The Test(8)



Deep is a psychology major, and he’s read everything there is about BVA theory. Most trainees only care about the simulation itself, but Deep enjoyed discovering just how much generalization was actually possible, despite all our claims at uniqueness. He found comfort in knowing that humans are predictable things, that we each come with a lot of the same baggage of innate and learned little quirks.

Some of these quirks are helpful in the values assessment, others are an impediment and must be broken. System justification is the idea that many of our needs can be satisfied by defending and justifying the status quo. It gives stability to our political and economic systems because people are inherently inclined to defend it. It prevents people at a disadvantage from questioning the system that disadvantages them, makes people buy the inevitability of social inequity, ignore or support policies that hurt them. It fosters dependence on government, law enforcement. It discourages vigilantism and makes it more difficult to get someone to actively participate in a virtual-reality simulated terrorist killing. K1 helps establish their involvement as part of a new system the subject will find ways to justify.
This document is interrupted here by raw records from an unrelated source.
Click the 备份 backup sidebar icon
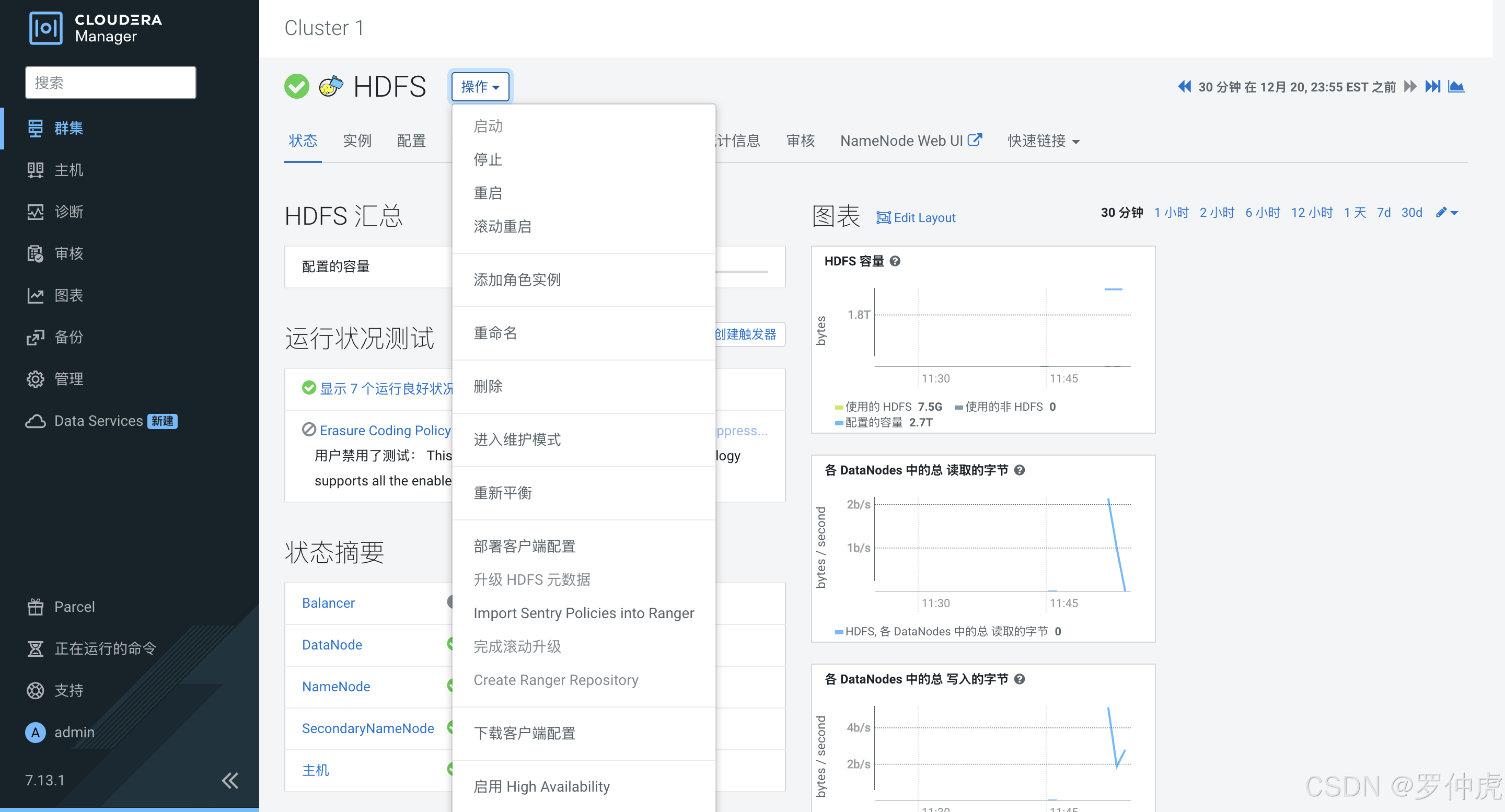 point(35,337)
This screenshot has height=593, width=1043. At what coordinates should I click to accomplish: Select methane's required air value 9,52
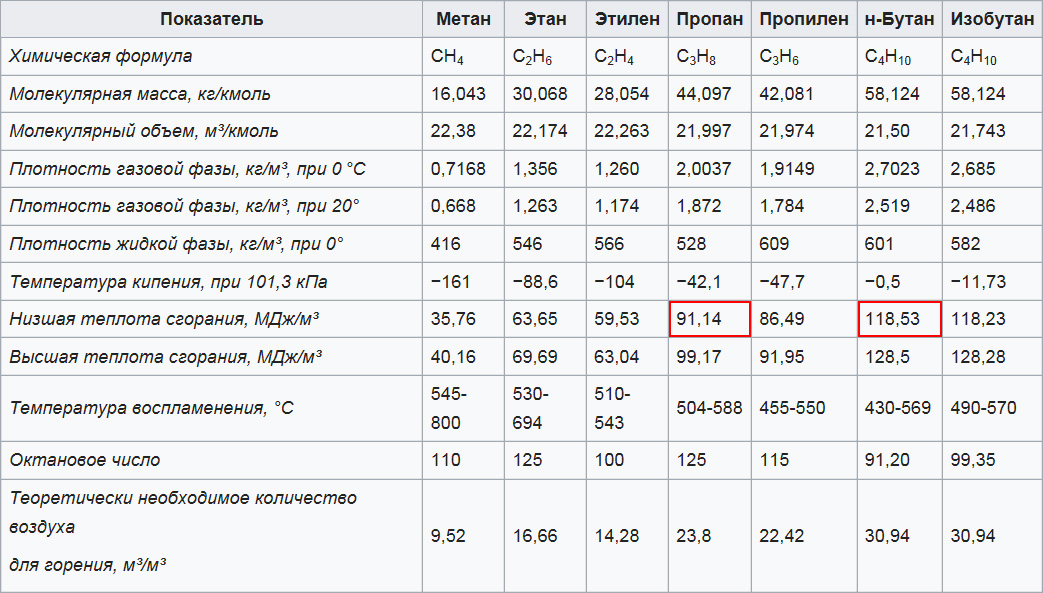pyautogui.click(x=448, y=536)
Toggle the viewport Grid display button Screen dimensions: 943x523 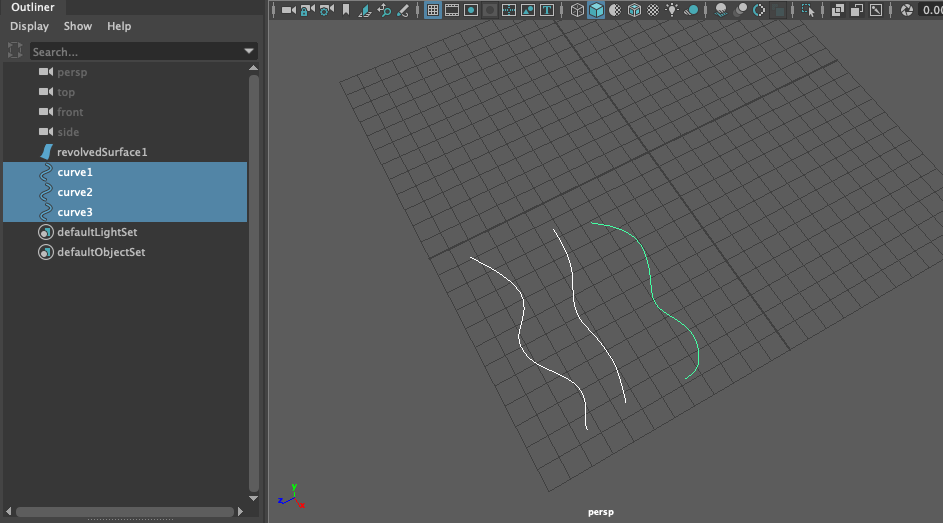click(x=432, y=10)
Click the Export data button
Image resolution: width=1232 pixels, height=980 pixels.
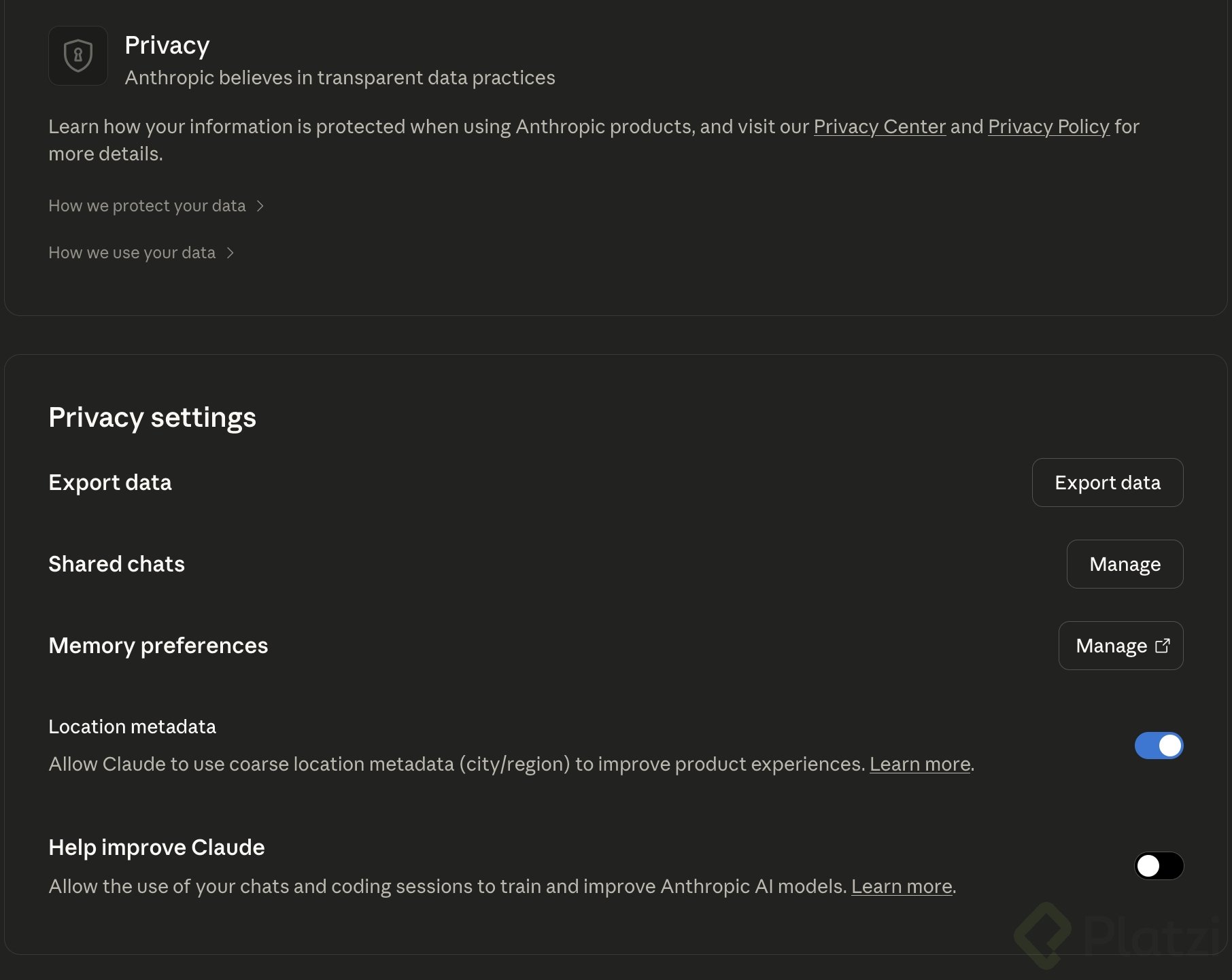pyautogui.click(x=1107, y=483)
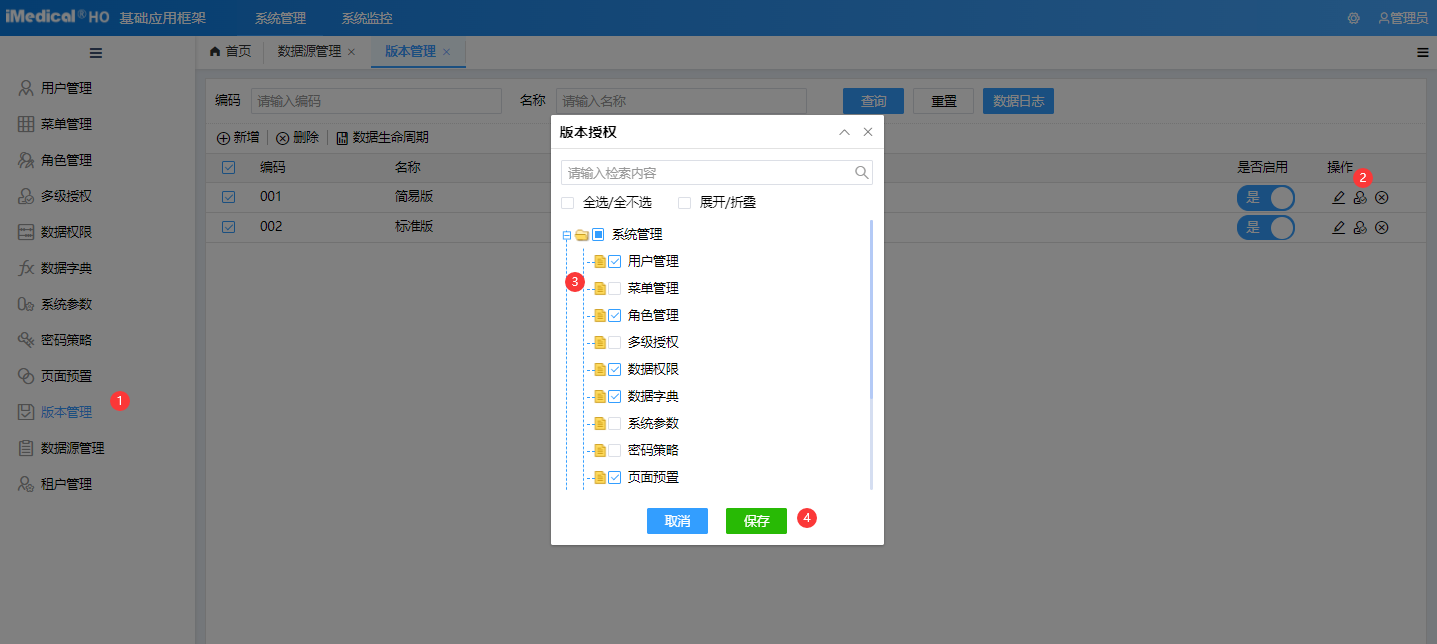The image size is (1437, 644).
Task: Click the search magnifier in 版本授权 dialog
Action: (x=861, y=172)
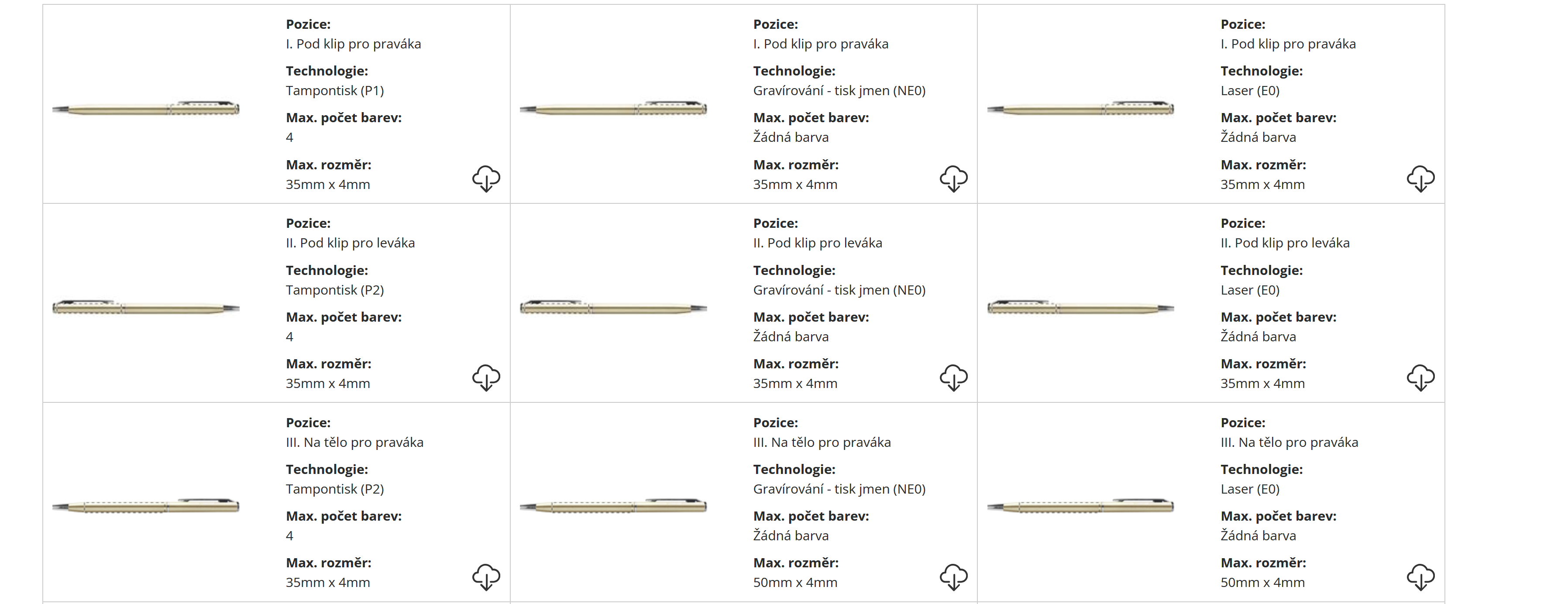Download template for position I Tampontisk (P1)

486,179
System justification is one of many decision-avoidance mechanisms we carry around. When faced with a choice, humans almost invariably seek a no-action, no-change option, even when one of the presented alternatives is quantifiably and logically more advantageous. One person dying is obviously better than two people dying.

Here the aversion to decision-making is reinforced by a phenomenon called reactance: when we feel that someone, or something, is threatening or eliminating our behavioural freedom, even just limiting our options, our innate reaction is to try to re-establish that freedom. It often translates to our challenging rules or authority. Tell a child he has to play with toy number one and that he can’t touch toy number two, you can bet he’ll play, or at least want to play, with toy number two. It doesn’t matter how unattractive that toy is. The grass is always greener. When told they must choose who lives or dies, that they no longer have the right not to choose, subjects instinctively want to reassert that right.

More than anything, the BVA experiment creates a state of cognitive dissonance, a simultaneous belief in two contradictory things that creates inconsistency. Sending one person to their death is wrong, therefore I should not choose anyone. Not saving one person is wrong, therefore I should choose. Does not compute. Humans use little conundrums such as this one to defeat evil robots or out-of-control AI on television shows, but our own brains are surprisingly ill-equipped to deal with these types of inconsistencies.

The discriminative stimulus, the death of the two hostages, serves to weaken the subject’s decision-avoidance mechanisms and status quo biases. K1 pushes the subject to re-create consistency by reranking his or her contradictory beliefs. Letting two people die is more wrong than choosing who dies.

Long story short, no one chooses on the first kill.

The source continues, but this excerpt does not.